Table 1.
N. americanus specific primers for the mutant plasmid constructs N. americanus specific primers for the mutant plasmid constructs for three SNP positions in the β-tubulin isotype 1 gene
Fig 1.
SmartAmp2 primer design for β-tubulin mutation (SNP) detection.
Partial sequence of the β-tubulin isotype 1 gene carrying (A) SNP 167A, (B) SNP 198C, and (C) SNP 200A as well as the sequences of primers used for the SmartAmp2 assay for the three SNP positions. The locations of SNPs indicated in bold. The boost primer (BP) was used as the discrimination primer. The folding primer (FP) has a specific sequence (CCTATATATATATAGG) at the 5’ end to allow self-annealing hairpin formation.
Fig 2.
SmartAmp2 assay optimization for N. americanus β-tubulin SNP at codon 200T/A.

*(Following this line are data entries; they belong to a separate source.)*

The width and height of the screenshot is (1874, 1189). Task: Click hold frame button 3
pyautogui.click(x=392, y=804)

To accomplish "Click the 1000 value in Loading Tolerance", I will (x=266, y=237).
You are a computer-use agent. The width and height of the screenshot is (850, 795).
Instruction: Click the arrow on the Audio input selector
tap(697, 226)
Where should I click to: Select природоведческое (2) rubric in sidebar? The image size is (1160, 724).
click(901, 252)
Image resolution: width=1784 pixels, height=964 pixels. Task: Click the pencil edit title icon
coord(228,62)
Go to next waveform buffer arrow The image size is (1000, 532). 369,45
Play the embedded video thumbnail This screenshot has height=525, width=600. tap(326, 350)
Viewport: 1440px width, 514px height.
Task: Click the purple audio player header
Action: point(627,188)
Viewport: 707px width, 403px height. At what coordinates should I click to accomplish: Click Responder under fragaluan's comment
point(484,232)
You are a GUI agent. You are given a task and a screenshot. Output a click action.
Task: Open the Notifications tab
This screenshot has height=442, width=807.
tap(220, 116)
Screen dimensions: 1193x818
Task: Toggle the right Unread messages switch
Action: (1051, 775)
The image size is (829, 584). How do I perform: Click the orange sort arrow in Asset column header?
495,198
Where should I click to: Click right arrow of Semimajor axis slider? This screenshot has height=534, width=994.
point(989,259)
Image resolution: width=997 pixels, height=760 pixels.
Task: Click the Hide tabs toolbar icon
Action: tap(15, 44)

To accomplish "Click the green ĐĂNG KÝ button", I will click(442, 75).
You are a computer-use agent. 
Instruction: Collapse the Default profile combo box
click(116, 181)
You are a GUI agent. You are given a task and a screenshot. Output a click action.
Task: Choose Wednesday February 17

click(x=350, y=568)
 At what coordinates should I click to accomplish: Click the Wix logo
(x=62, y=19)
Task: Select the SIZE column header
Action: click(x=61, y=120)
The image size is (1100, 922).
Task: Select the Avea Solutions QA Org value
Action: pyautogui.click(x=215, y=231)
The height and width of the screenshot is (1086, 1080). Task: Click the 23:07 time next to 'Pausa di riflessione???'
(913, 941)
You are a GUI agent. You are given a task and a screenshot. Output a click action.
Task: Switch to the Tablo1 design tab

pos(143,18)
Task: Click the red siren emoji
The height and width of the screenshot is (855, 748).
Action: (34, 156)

(A) Wild-type (WT)-specific primer amplification of WT plasmid (red circle)and no amplification with mutant-type (MT) plasmid (blue triangle) or NC (no template) (green diamond). (B) MT-specific primer amplification of MT plasmid (blue triangle) and no amplification with WT plasmid (red circle) or NC (green diamond). Assays were run in duplicate.
Fig 3.
Evaluation of SmartAmp2 SNP detection assay in pools and individual hookworm samples of eggs or larvae.
(A) Wild-type (WT)-specific primer amplification of gDNA from egg and larval pools with complete suppression of amplification using MT-specific primers. (B) WT-specific primer amplification of gDNA from single eggs and larva with complete suppression of amplification using the MT-specific primers. Amplification with WT primers, larva(e) (red circle), egg(s) (green square), and amplification with MT primers (blue triangle), for egg(s) or larva(e).
Fig 4.
SmartAmp2 assay specificity of mutant-type (MT) allele detection in the presence of wild-type (WT) DNA.
SmartAmp2 amplification for SNPs at codon 167 (first panel), and codons 198 or 200 (second panel), using the MT-specific primers with a mixture of MT plasmid and WT plasmid, 1:1 (50%; red circle), 1:9 (10%; blue triangle), 1:99; (1%; green diamond), and 0:100 (0%; purple square). Duplicate assays.
Fig 5.
Genotyping results of N. americanus samples at codon 198 with SmartAmp2 and conventional sequencing.
(A) SmartAmp2 amplification of 198A/C polymorphs using wild-type (WT) and mutant-type (MT)-primer sets. Left, center, and right panels show assay results for homozygous WT (WT/WT), mixed (WT/MT), and homozygous MT (MT/MT) samples, respectively. (B) Conventional sequencing of β-tubulin gene from left to right, WT (A/A), mixed (A/C), and MT (C/C).
Fig 6.
Evaluation of SmartAmp2 genotyping assays in fecal samples spiked with N. americanus larvae (L3).
SmartAmp2 assay using the wild-type (WT)-primer set on DNA extracted from purified L3 (no feces) (red circle), fecal samples spiked with L3 (blue triangle) and fecal samples without L3 (purple square). Negative controls (NC; no feces, no larvae) were included in each run (green diamond).